Japanese Patent Disclosure (Kokai) No. 11-260675 shows another conventional laser marking method to make a dot marking on a semiconductor wafer. The method prevents the adhesion of melted splashing particles on a semiconductor wafer caused during laser marking and ensures visibility by keeping stable all the time the shapes of the dot marks, even after being subjected to a number of treatments during a number of steps in a semiconductor device manufacturing process.
In this method, a transparent thin film is formed at least in a dot mark forming region of a surface of a semiconductor wafer. The dot mark forming region is irradiated with a laser beam having a wavelength through the transparent thin film. The laser beam transmitted through the transparent thin film melts and deforms the dot mark forming region to form dot marks. At the same time, the heat which is generated when the mark forming region is melted is used to change the transparent thin film into the same shape as the dot marks without causing the destruction of the transparent thin film. The thin film protects the dot marks from the adhesion of melted splashing particles and ensures the visibility of the dot marks.
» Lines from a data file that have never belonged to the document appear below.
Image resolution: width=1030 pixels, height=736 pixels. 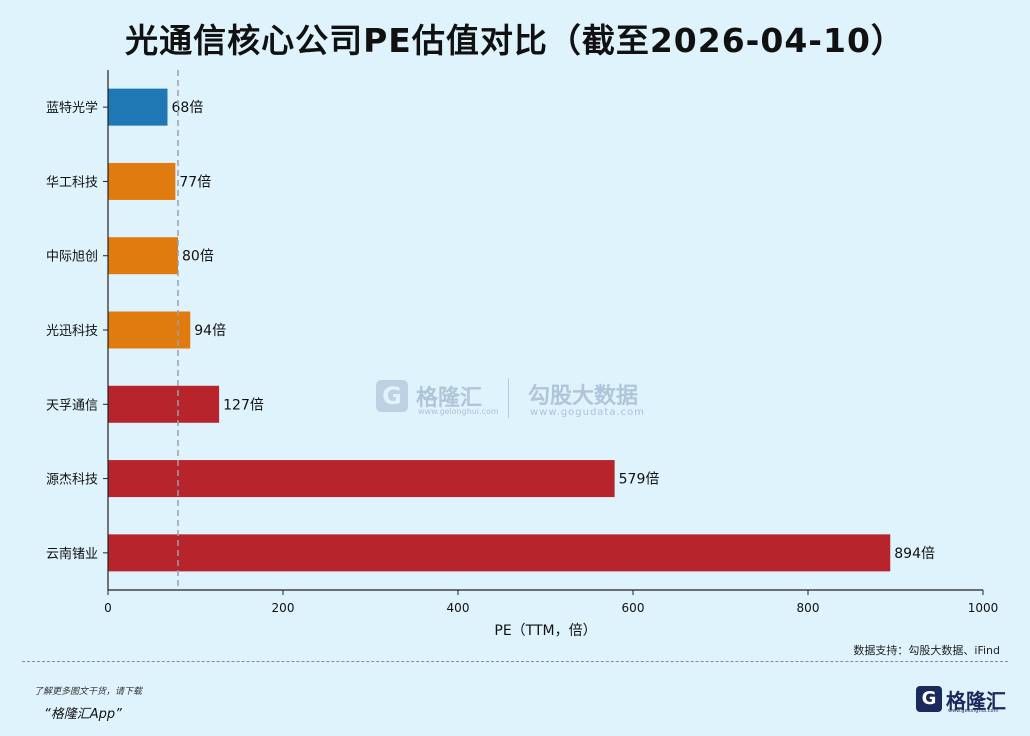 I want to click on y-tick-label: 云南锗业, so click(x=72, y=554). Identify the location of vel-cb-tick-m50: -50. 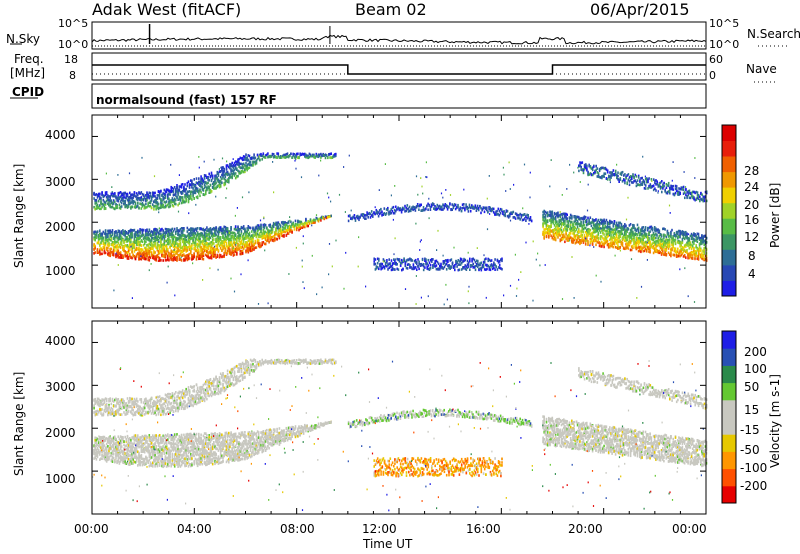
(750, 450).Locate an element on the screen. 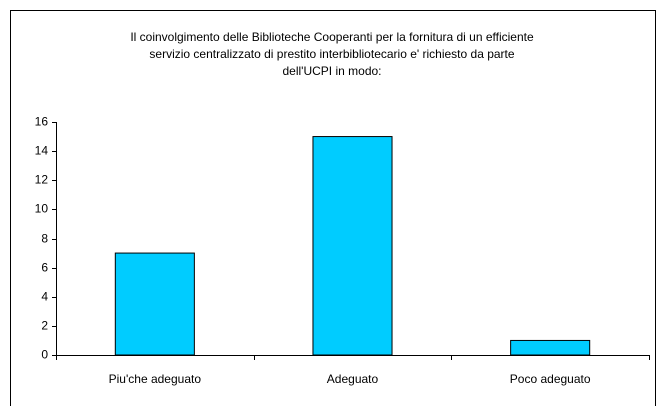 This screenshot has height=406, width=664. y-tick-label: 16 is located at coordinates (42, 122).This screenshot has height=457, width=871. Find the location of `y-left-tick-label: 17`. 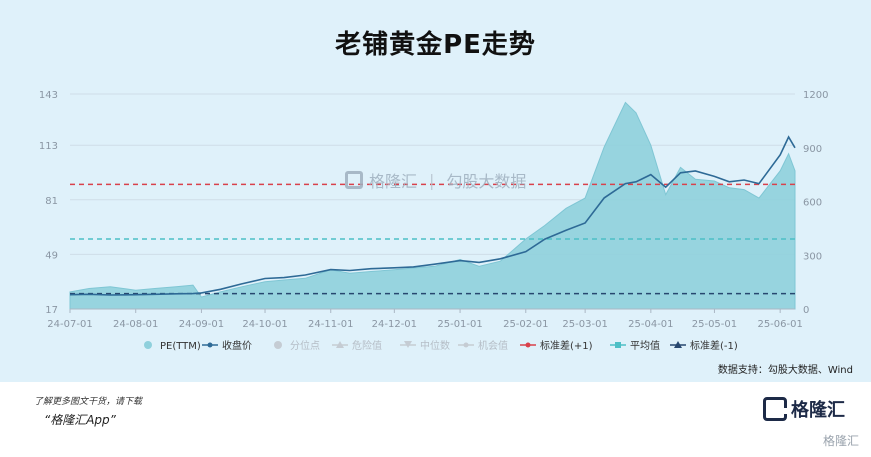

y-left-tick-label: 17 is located at coordinates (52, 310).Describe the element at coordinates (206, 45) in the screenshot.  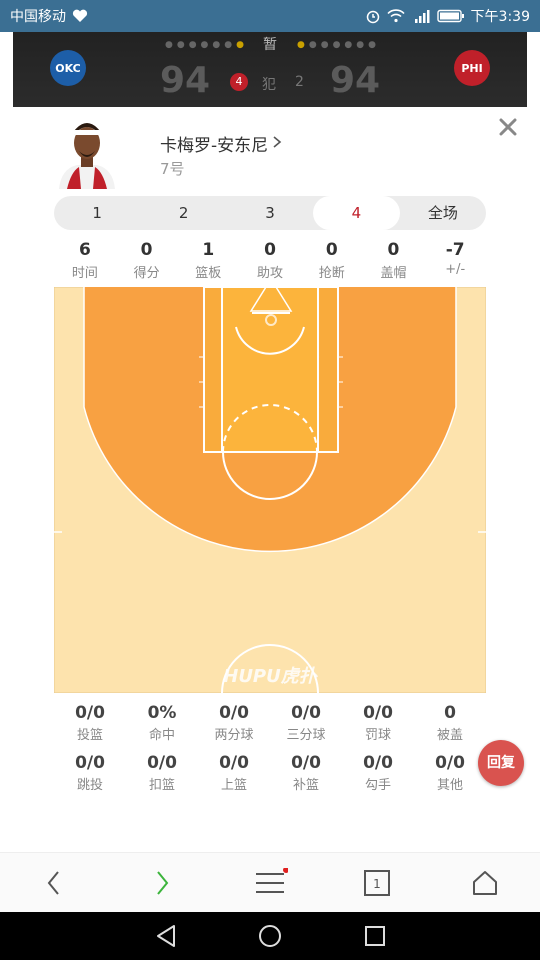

FIG. 5 shows another conventional marking apparatus to make a marking on a subject such as a semiconductor wafer using a laser beam having a Gaussian intensity distribution. A laser light source 1 emits a laser beam toward a galvano-mirror 2 which serves as an incident pupil. Galvano-mirror 2 includes a moveable coil (not shown) placed in a magnetic field. Flowing current generates an electromagnetic force according to an amount of the current, and rotates the moveable coil with a small reflective mirror attached to the axis thereof. The angle of the reflective mirror is adjustable by controlling the amount of the current. A laser beam reflected off galvano-mirror 2, is focused on a back surface of semiconductor wafer 4 using focus lens 3 (f-θ lens) so that dot marks are made. Depths of the dot marks are very deep, i.e., around 5 μm, so these dot marks are called hard marks. Even though an intensity of the laser beam is trying to be kept as minimum as possible so as not to damage the dot marks and make the dot marks connect to each other, semiconductor wafer 4 sometimes cracks or weakens owing to the laser beam. Moreover, making hard marks needs such a high intensity of a laser beam that semiconductor wafer 4 cannot help ablating, which contaminates an area around the hard marks, and/or deteriorates the flatness of the semiconductor wafer, which has a negative influence on the process of forming a transistor, in particular on lithography processes, on semiconductor wafer 4.
In order to avoid these problems, a soft marking method which uses a laser beam having a lower intensity is also known. However, the soft marking method forms a fusion mark of submicron scale, which deteriorates visibility of a soft mark.
It is desirable to provide a laser marking apparatus and method which makes a shallow marking with a good visibility because fine lithography in a semiconductor manufacturing process needs a flat wafer.